Leahy: Let’s talk about that again. When you say a caption bill, that’s a bill that’s in a general category.
Roberts: It’s a place holder. The way Tennessee, again Article 2, Section 17 in the Constitution, says that a bill can only contain one subject which is why we don’t have these crazy amendments that they do in Washington. Although I maintain that the Improve Act that increased the gas tax, I personally thought it was unconstitutional.
Leahy: I’m not going to disagree with you there.
Roberts: Nobody sued.
Leahy: Nobody sued?
Roberts: There was not a lawsuit. And I will say that it gets Article 2, Section 17 is a little bit subjective because it says it can only contain one subject and that subject has to be expressed in the caption or the title of the bill. So if you look at a bill, it will say this is a bill to amend the title to amend whatever of Tennessee code annotated. OK. That is the key.
So when you file a bill and you say that you want to open up Title 65 you can re-write that bill anyway you want. You can completely replace it as long as it is related that you’re amending Title 65. Adding, subtracting and amending to Title 65. You can’t go outside of Title 65. So all of the litigation in the past has been really about, was it expressed in the caption? Was it a correct caption? I talked to Glenn Reynolds.
Leahy: Ohhh, Instapundit.
Roberts: Great constitutional scholar in Tennessee.
Leahy: Professor of Constitutional Law at the University of Tennessee.
Roberts: Exactly. And he made the point that that idea of the one subject hasn’t been in court. So it gets violated a little bit (Chuckles) inadvertently by differing opinions by what that means.
Leahy: Now did you speak to Professor Glen Reynolds recently about this?
Roberts: No. Back when the improvement act was going on. I picked his brain a little bit. And he wasn’t saying anything for me to repeat on the public record. But let me just say that the guy is brilliant. And he truly is once of our best constitutional scholars in Tennessee.
He is a great resource. There have been a couple of times I’ve gone to him and said, what do you think about this? I wish he was in Nashville instead of Knoxville and I wish he could come and testify opining as to the constitutionality of things.
Leahy: He’s written several books in addition to being one of the leading constitutional scholars in the country. And if you are interested in a sort of libertarian/conservative view of the world, he was one of the first bloggers. You can go to Instapundit.com. We see it all the time. He frequently will link to Tennessee Star stories. No surprise there.
Roberts: Yeah. He was ahead of the power curve. He was very very early in that world of political blogging.
Leahy: So let me just ask you this question. There are 1500 bills up for consideration.

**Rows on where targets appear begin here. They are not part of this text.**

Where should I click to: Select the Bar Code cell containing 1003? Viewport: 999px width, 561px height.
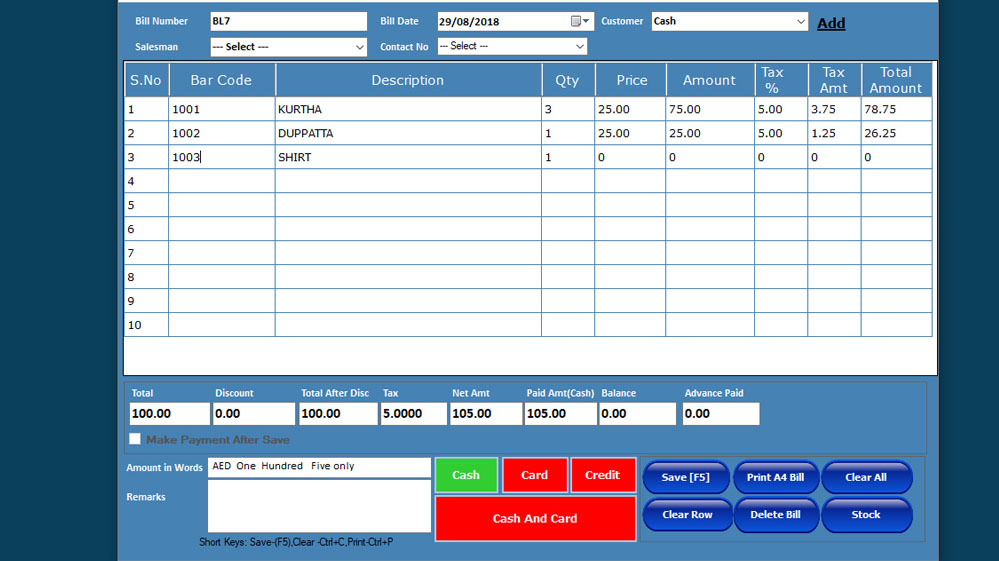(x=221, y=157)
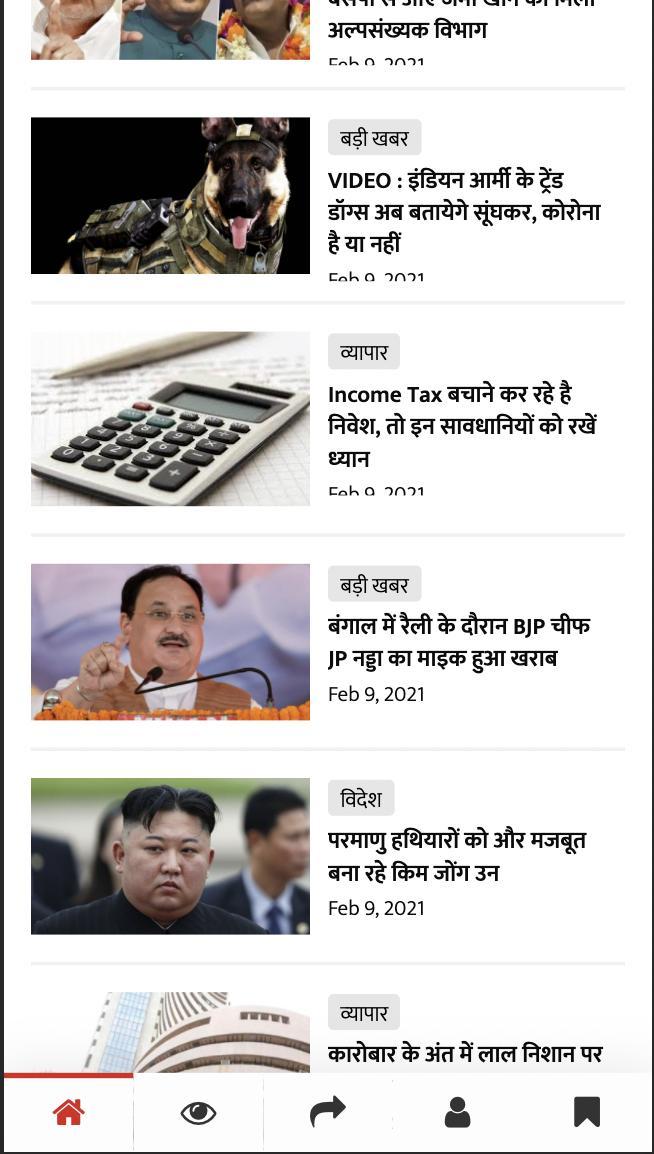This screenshot has width=654, height=1154.
Task: Open the Home tab house icon
Action: (x=68, y=1111)
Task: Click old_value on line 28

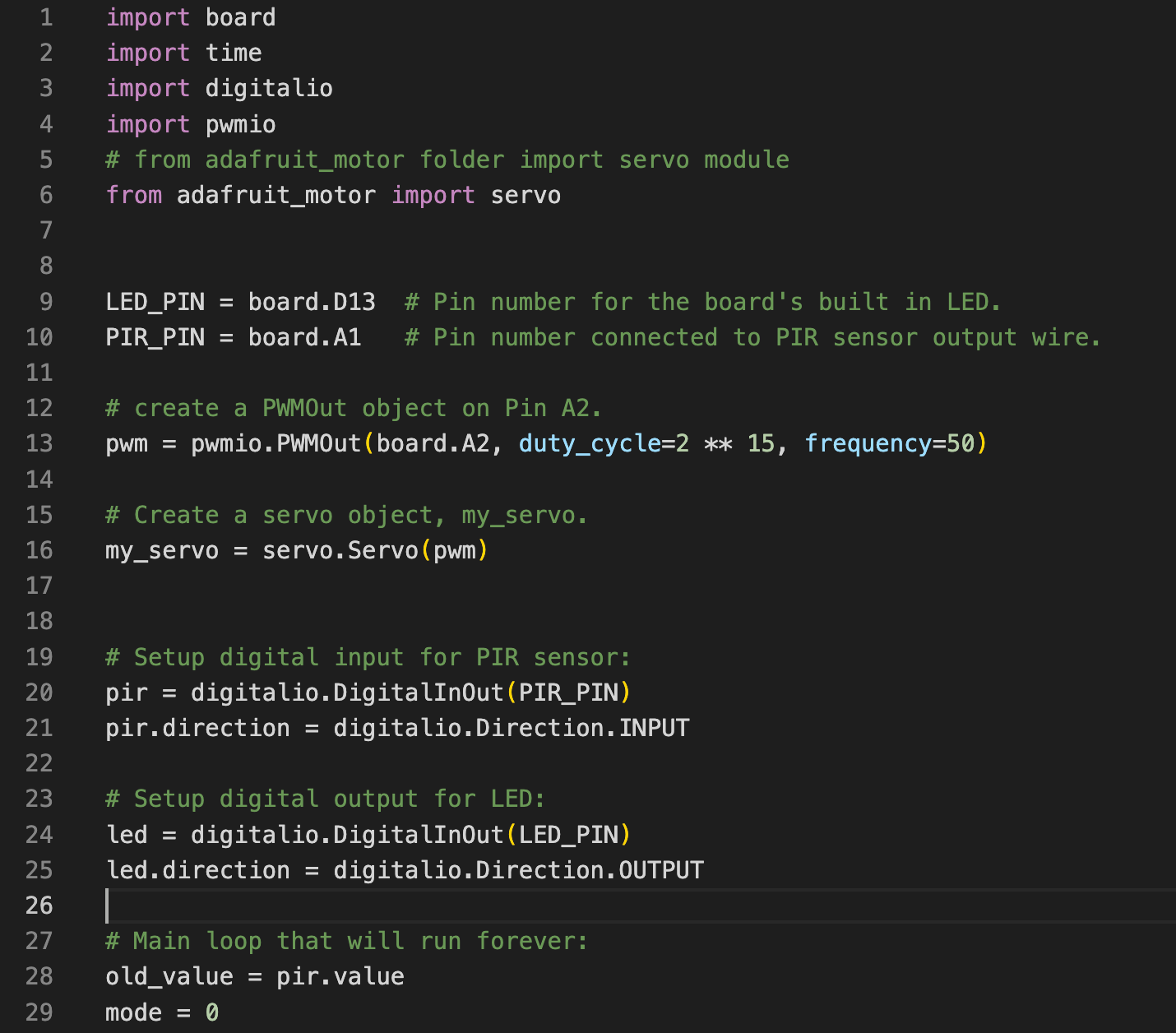Action: coord(169,976)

Leahy: I guess some members of the Tennessee General Assembly and state legislators and general members of Congress in general perhaps measure their success by the number of bills passed.
Roberts: Absolutely. And that is a terrible metric. I had a legislator come to me one time and ask me if I had some bills that they could carry. And I said why? Well, I want to look like I’m doing something. I said, look like you’re saying no.
Leahy: See my idea is instead of having more laws, I’d like to see fewer laws.
Roberts: People need to look at a bookcase and see how many pages there are in TCA.
Leahy: TCA being the Tennessee Code Annotated which is the compendium of the current status of the law of the state of Tennessee.
Roberts: Imagine 50 Bibles on a shelf. And that’s about what we’re talking about.